### Cosa fare
A - Ripeti dal saggio su paura e libertà tutto ciò che va da "Credo che ogni" giù fino a "counsellor stesso appartiene).".
B - Nel saggio su paura e libertà, di chi è l'immagine dell'insegnante e del giardiniere ripresa per descrivere il lavoro del counsellor?

Quella che segue è la prima di 3 parti di un saggio di Armando Luisi, docente della scuola di Counselling G.Ri.Fo., dal titolo “Paura e Libertà”, che abbiamo la fortuna di pubblicare sul nostro Blog per offrirvi un nuovo punto di vista sulla funzione del Counselling.
PREMESSA
Queste considerazioni su paura e libertà non hanno la pretesa di essere la sintesi del pensiero di illustri terapeuti, filosofi o counsellor. Sono solo appunti di vita, riflessioni scritte su esperienze vissute direttamente o sentite raccontare; annotazioni del tutto soggettive, anche se talora sorrette da citazioni che mi supportano nelle mie convinzioni e mi fanno sentire in buona compagnia.
Attingo dalla PNL umanistica, dalla psicologia umanistica e da quei padri del counselling che pongono al centro della loro attenzione l’uomo come valore in sé, che credono nelle risorse possedute da ciascuna persona per attualizzarsi pienamente, per divenire quello che ciascuno potenzialmente è.
Credo che ogni persona possieda l’energia e le risorse per svilupparsi pienamente nella sua direzione unica. Il counselling può essere l’opportunità che le viene offerta perché questo sviluppo si realizzi in pienezza e senza ostacoli. La relazione d’aiuto può essere lo spiraglio di luce che fa crescere la pianticella rigogliosa, verde, robusta e la fa andare nella direzione dalla quale la luce proviene.
Facendo nostra un’immagine utilizzata da James Hillman per l’insegnante e il giardiniere, il counsellor si prende cura, dissoda, incoraggia, concima, sostiene e osserva sereno e soddisfatto la pianticella che cresce nella sua unica modalità e direzione, senza lasciarsi prendere dalla tentazione di imprigionarne lo sviluppo in un modello particolare (che poi sarebbe quello al quale il counsellor stesso appartiene).
Nel counselling, a mio parere, non ci sono trasferimenti di risorse e di energie. Non c’è travaso, c’è, piuttosto, ricerca comune, utile al counsellor e al suo cliente, ricerca di nuove strategie, di sicurezze, di creatività, di libertà.

### Estratto dei dati

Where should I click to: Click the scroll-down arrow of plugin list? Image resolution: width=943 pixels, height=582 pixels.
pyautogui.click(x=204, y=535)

### Soluzioni dell'esercizio
A -
Credo che ogni persona possieda l’energia e le risorse per svilupparsi pienamente nella sua direzione unica. Il counselling può essere l’opportunità che le viene offerta perché questo sviluppo si realizzi in pienezza e senza ostacoli. La relazione d’aiuto può essere lo spiraglio di luce che fa crescere la pianticella rigogliosa, verde, robusta e la fa andare nella direzione dalla quale la luce proviene.
Facendo nostra un’immagine utilizzata da James Hillman per l’insegnante e il giardiniere, il counsellor si prende cura, dissoda, incoraggia, concima, sostiene e osserva sereno e soddisfatto la pianticella che cresce nella sua unica modalità e direzione, senza lasciarsi prendere dalla tentazione di imprigionarne lo sviluppo in un modello particolare (che poi sarebbe quello al quale il counsellor stesso appartiene).

B - Di James Hillman.